Não é por acaso que a ereção é considerada importante, não só em si, mas também pelo que ela representa. E no entanto, pensando bem, ela constitui um paradoxo porque, se por um lado depende inteiramente de mim, do meu espírito, ela é ao mesmo tempo, algo sobre o qual não tenho qualquer controle. Razão tinha Santo Agostinho ao considerar que o facto de a ereção escapar ao controle da vontade humana fosse um sinal de punição divina, para assim castigar a arrogância e a pretensão do homem em se tornar senhor do universo. Ou seja, estivemos a um pequeno passo de dominar o universo.
Curiosamente é exatamente por “a ereção ser um dos últimos vestígios da espontaneidade autêntica, qualquer coisa de não inteiramente dominável por meio de operações racionais-instrumentais”, por essa indeterminação inconsciente não constituir qualquer problema para o homem, que um homem sexualmente potente suscita atração e desejo. É esse algo que ele tem mas que não detém, que o faz aparecer como recetáculo de um poder especial e milagroso que habita nele.

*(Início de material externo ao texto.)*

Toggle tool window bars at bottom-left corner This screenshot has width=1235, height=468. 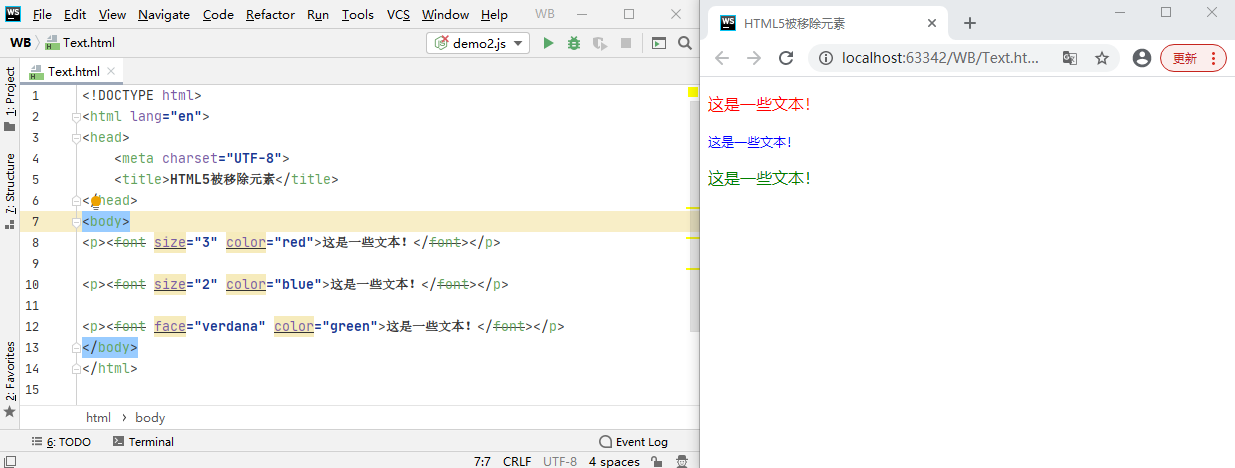(9, 461)
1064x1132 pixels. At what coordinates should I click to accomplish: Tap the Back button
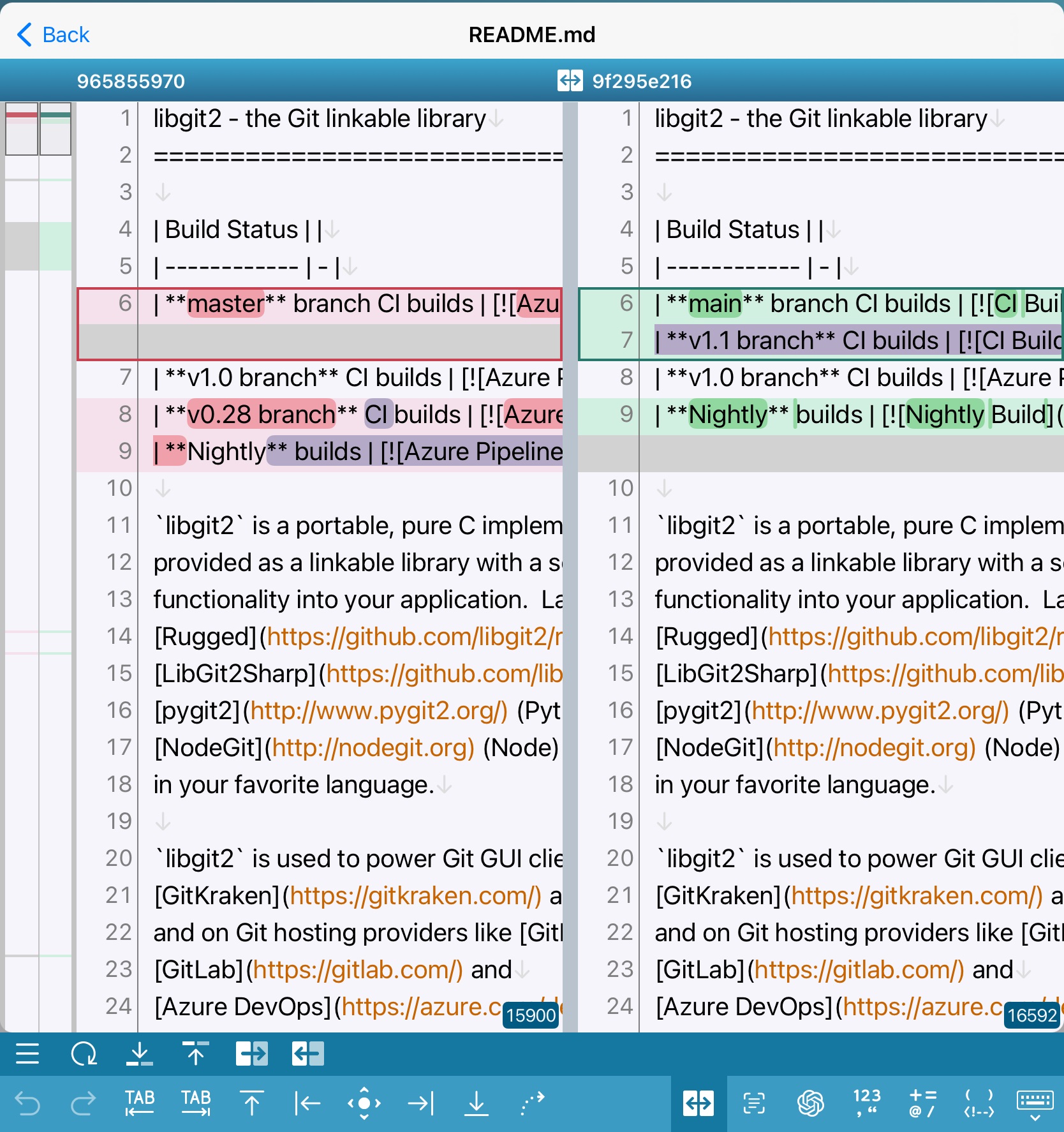coord(52,34)
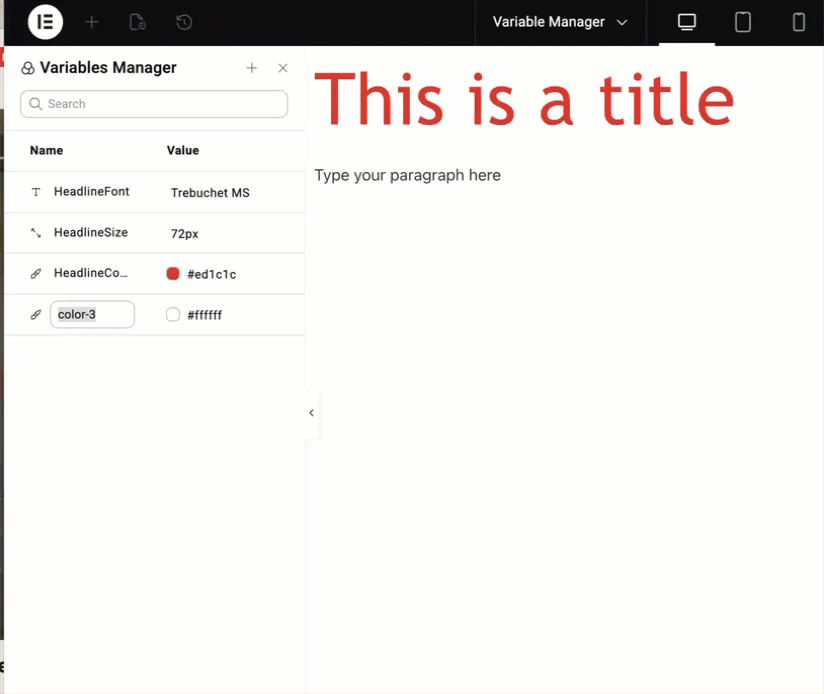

Compreender-se-á melhor o que quero dizer se fizermos a distinção entre o membro erétil que é o pénis e o falo representante da potência, da dimensão simbólica que confere autoridade. É como só pelo simples fato de se ser macho, essa dimensão simbólica induzisse potência ao seu membro. Tal como quando um juiz exerce a autoridade a partir do momento em que começa a falar em nome da Lei, excede e ultrapassa o valor próprio que possa ter, que até pode ser pequeno, quando fala em nome próprio.

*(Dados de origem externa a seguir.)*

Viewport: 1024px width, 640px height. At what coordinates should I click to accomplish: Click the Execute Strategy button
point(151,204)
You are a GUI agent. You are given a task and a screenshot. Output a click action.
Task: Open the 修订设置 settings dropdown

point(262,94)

É por isto que quem tomar a pilula, vê o seu pénis funcionar mas perde o acesso à dimensão fálica da potência simbólica, ou seja, o homem que toma Viagra é um homem com pénis mas sem falo.
Daqui podem decorrer várias implicações com algumas consequências, para as quais não temos ainda respostas. Por exemplo:
Se o homem necessita de tomar a pílula para ter ereção, com que ideia ficará uma mulher sobre os seus poderes de atração e excitação?

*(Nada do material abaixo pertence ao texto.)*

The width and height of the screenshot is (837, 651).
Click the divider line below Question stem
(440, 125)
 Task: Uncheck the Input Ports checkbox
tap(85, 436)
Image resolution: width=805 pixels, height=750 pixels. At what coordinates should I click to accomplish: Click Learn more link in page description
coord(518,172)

E com que ideia ficará o homem sobre o seu verdadeiro estado psíquico ao não saber se a ‘sua’ ereção é realmente dele ou devido ao fármaco?
Retirado esse sinal de impotência devido à ingestão da pilula, sobre que outras formas é que essa insatisfação ou resistência se manifestará? Porque, não tenhamos ilusões, ela fica lá dentro.
Sendo vulgarmente aceite que o homem pensa quando o desejo surge, com a cabeça de baixo e não com a de cima, o que acontecerá quando for só a cabeça de cima a comandar?
Passando a ereção a ser uma operação meramente mecânica, não se estará a retirar a componente humana do ato sexual? Ou dito de outra forma, será necessária a componente humana do ato sexual?
São perguntas deste tipo, e outras, que nos poderão aproximar mais da tentativa de saber o que é vida humana, sempre entendendo que tudo o que dela decorrer não exista separado da demais realidade. Não as fazer, substituindo-as pela mera ação ‘curativa’, vai afastar-nos cada vez mais da tentativa para a pretensão de compreendermos o que somos.